Derinkuyu is an underground hive village in the Derinkuyu region of Turkey, one of 36 proposed underground urban complexes for the entire Cappadocia region. According to the Turkish Ministry of Culture, the soft volcanic rock was first excavated by Prigian (Indo-European culture 8-7 centuries BC), who built primitive houses, while other sources believe the early construction was Persian or Hitties
This structure was later painted by Xenophon of Athens, who wrote in Anabasis (c. 370 BC) that people living in Anatolia dug their homes underground and lived in rooms large enough to accommodate families, pets, and grocery stores. During the Byzantine period, Derinkuyu developed into an important 18-storey complex on several levels (reported in WMCAUS 2016), reaching a depth of 85 meters. The site has a 445 km2 tunnel and a labyrinth of space and can accommodate 20,000 residents. Like the dark apartments of the time, the living room consisted of a bedroom, kitchen, bathroom, and often a small shelter. Ancillary facilities for residents included wine and food cellars, churns, water tanks, kiosks, restaurants, chapels and planned schools.

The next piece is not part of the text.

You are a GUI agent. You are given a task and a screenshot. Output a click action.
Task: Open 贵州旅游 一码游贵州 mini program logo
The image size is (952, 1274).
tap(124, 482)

Access is controlled through a boulder door that is carefully balanced like a millstone that can block the complex at various aisles and intersections to block intruders. The air is regulated by ventilation ducts that carry air through the largest self-propelled system, 55 m high. This complex is believed to have expanded significantly in the middle of the Byzantine period to protect against the invasion of Arm Ma and Abbas troops during the Arab-Byzantine War. Derinkuyu continued to be used as a means of protection for Christians who took refuge from Mongol invasions in the 14th century and Greek Cappadocia in the 20th century, until they were forgotten by the deportation of Christians by the Turkish government in 1923 to avoid periodic wars. Derinkuyu was rediscovered. This happened in an accident in 1963 when a local resident renovated a modern house and opened a cave passage to the tunnel system.
Why It Was Built?
When the invaders arrived, Cappadocia knew where to hide. Carved from flexible ash, called tuff, in one of 250 underground shelters underground. The housing project has now found the largest refuge found in Cappadocia, a region in central Turkey famous for its chimney houses, cave churches and underground cities that residents have built for millennia. Found under a Byzantine castle in the provincial capital of Nevsehir, this site dates back to the early Byzantine period.
Throwing Light In Tunnel
In 2013, builders demolishing the low-income palace found an entrance to a network of rooms and tunnels. The city stopped housing construction, gathered archaeologists and geophysicists and began research. A 300-year paper journey between local governments and those of the Ottoman Empire suggests where to start. Hasan Yunver, Mayor of Nevsehir, said: “I have found documents showing that there are almost 30 major waterways in the area.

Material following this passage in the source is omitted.